** BEGIN **

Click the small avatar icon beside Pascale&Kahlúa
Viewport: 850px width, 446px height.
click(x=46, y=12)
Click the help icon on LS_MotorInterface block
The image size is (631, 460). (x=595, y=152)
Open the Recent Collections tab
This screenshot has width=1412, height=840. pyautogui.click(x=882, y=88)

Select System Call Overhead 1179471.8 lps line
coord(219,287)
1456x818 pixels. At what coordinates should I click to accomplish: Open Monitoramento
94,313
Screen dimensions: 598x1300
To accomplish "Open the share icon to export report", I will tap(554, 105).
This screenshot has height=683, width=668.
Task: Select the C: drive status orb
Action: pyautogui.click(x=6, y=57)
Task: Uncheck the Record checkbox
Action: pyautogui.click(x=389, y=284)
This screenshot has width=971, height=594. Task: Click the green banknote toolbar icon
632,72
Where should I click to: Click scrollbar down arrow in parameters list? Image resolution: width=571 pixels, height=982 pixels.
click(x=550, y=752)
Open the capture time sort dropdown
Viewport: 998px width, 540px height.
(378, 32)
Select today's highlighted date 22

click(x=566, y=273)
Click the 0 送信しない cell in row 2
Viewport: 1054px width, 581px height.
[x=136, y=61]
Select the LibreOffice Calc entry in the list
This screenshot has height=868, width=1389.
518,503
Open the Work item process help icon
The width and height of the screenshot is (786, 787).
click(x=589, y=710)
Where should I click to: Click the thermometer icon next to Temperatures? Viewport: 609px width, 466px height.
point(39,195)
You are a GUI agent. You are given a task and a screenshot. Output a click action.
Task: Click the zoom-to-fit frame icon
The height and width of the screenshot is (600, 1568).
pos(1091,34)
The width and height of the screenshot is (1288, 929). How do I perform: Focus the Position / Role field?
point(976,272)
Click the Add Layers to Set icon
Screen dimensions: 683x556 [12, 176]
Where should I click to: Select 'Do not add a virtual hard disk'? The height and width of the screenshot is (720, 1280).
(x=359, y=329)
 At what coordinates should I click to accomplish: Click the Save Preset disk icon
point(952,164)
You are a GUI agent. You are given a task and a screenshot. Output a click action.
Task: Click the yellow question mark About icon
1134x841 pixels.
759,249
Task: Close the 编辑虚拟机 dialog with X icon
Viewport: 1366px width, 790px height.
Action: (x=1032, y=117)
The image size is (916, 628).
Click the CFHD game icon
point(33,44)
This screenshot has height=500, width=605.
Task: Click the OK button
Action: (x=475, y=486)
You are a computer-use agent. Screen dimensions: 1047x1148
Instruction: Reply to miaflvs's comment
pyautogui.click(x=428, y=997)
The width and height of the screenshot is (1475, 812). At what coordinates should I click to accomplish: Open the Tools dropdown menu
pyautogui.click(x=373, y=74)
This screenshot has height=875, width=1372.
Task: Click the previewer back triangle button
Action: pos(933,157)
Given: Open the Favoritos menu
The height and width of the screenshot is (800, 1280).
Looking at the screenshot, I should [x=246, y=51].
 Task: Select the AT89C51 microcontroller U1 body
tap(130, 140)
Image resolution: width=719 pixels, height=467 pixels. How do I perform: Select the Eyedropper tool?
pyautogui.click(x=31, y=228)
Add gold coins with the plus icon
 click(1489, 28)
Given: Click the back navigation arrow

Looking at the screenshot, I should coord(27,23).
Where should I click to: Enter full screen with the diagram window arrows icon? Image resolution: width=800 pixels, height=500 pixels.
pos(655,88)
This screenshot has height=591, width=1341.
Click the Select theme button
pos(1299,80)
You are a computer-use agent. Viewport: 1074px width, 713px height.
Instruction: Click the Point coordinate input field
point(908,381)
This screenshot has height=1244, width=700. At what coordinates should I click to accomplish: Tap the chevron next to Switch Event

** END **

> OBJECTIVE:
Can you rescale the listing above, starting at the line that contains "Task: Select the AT89C51" and stopping after the line that contains "click(1489, 28)"? Rewrite every line in that span, requests included, with each click coordinate in the answers multiplied by 1.65 and rounded to a whole number, halves rounding up.

> RESULT OF THIS EXERCISE:
 Task: Select the AT89C51 microcontroller U1 body
tap(215, 231)
Image resolution: width=719 pixels, height=467 pixels. How do I perform: Select the Eyedropper tool?
pyautogui.click(x=51, y=376)
Add gold coins with the plus icon
 click(2457, 46)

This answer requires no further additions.